• [What you need to do]: Write every entry out again, exactly as given.

(Collection entries)
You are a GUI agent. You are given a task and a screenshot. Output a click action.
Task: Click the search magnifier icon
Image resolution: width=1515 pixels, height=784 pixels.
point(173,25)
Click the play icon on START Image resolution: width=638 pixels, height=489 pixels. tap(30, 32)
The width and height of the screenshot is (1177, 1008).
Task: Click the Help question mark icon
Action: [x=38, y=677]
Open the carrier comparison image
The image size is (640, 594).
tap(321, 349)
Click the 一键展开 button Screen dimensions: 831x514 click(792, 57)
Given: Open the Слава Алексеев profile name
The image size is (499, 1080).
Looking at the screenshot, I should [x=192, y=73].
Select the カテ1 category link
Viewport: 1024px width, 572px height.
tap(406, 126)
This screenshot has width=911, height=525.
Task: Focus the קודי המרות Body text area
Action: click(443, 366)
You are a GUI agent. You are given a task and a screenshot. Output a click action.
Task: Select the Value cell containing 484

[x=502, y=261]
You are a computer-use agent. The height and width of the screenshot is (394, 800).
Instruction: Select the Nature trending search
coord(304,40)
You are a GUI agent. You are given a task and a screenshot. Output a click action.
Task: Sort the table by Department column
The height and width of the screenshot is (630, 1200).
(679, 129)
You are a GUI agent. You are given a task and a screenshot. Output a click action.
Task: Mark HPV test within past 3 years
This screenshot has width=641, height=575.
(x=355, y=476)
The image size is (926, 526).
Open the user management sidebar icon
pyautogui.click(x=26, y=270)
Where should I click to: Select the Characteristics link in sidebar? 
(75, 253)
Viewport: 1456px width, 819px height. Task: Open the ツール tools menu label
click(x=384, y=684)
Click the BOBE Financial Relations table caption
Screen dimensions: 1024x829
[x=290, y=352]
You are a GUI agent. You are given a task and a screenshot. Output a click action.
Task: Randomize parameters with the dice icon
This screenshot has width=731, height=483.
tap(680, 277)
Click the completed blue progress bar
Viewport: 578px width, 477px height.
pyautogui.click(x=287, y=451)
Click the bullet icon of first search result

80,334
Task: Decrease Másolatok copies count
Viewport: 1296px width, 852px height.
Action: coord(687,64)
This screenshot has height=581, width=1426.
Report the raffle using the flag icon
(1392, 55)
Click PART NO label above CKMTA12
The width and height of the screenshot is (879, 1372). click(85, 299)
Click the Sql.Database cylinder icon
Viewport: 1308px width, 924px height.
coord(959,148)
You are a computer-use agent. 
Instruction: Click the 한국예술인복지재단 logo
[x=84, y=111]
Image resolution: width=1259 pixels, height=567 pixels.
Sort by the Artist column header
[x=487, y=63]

• [Task answer]:
You are a GUI agent. You are given a task and a screenshot. Output a click action.
Task: Click the search magnifier icon
Image resolution: width=1515 pixels, height=784 pixels.
point(173,25)
Click the play icon on START Image resolution: width=638 pixels, height=489 pixels. tap(30, 32)
The width and height of the screenshot is (1177, 1008).
Task: Click the Help question mark icon
Action: [x=38, y=677]
Open the carrier comparison image
The image size is (640, 594).
tap(321, 349)
Click the 一键展开 button Screen dimensions: 831x514 click(792, 57)
Given: Open the Слава Алексеев profile name
The image size is (499, 1080).
Looking at the screenshot, I should [x=192, y=73].
Select the カテ1 category link
Viewport: 1024px width, 572px height.
tap(406, 126)
This screenshot has width=911, height=525.
Task: Focus the קודי המרות Body text area
Action: click(443, 366)
You are a GUI agent. You are given a task and a screenshot. Output a click action.
Task: Select the Value cell containing 484

[x=502, y=261]
You are a computer-use agent. The height and width of the screenshot is (394, 800).
Instruction: Select the Nature trending search
coord(304,40)
You are a GUI agent. You are given a task and a screenshot. Output a click action.
Task: Sort the table by Department column
The height and width of the screenshot is (630, 1200).
(679, 129)
You are a GUI agent. You are given a task and a screenshot. Output a click action.
Task: Mark HPV test within past 3 years
This screenshot has width=641, height=575.
(x=355, y=476)
The image size is (926, 526).
Open the user management sidebar icon
pyautogui.click(x=26, y=270)
Where should I click to: Select the Characteristics link in sidebar? 
(75, 253)
Viewport: 1456px width, 819px height. Task: Open the ツール tools menu label
click(x=384, y=684)
Click the BOBE Financial Relations table caption
Screen dimensions: 1024x829
[x=290, y=352]
You are a GUI agent. You are given a task and a screenshot. Output a click action.
Task: Randomize parameters with the dice icon
This screenshot has width=731, height=483.
tap(680, 277)
Click the completed blue progress bar
Viewport: 578px width, 477px height.
pyautogui.click(x=287, y=451)
Click the bullet icon of first search result

80,334
Task: Decrease Másolatok copies count
Viewport: 1296px width, 852px height.
Action: coord(687,64)
This screenshot has height=581, width=1426.
Report the raffle using the flag icon
(1392, 55)
Click PART NO label above CKMTA12
The width and height of the screenshot is (879, 1372). click(85, 299)
Click the Sql.Database cylinder icon
Viewport: 1308px width, 924px height.
coord(959,148)
You are a computer-use agent. 
Instruction: Click the 한국예술인복지재단 logo
[x=84, y=111]
Image resolution: width=1259 pixels, height=567 pixels.
Sort by the Artist column header
[x=487, y=63]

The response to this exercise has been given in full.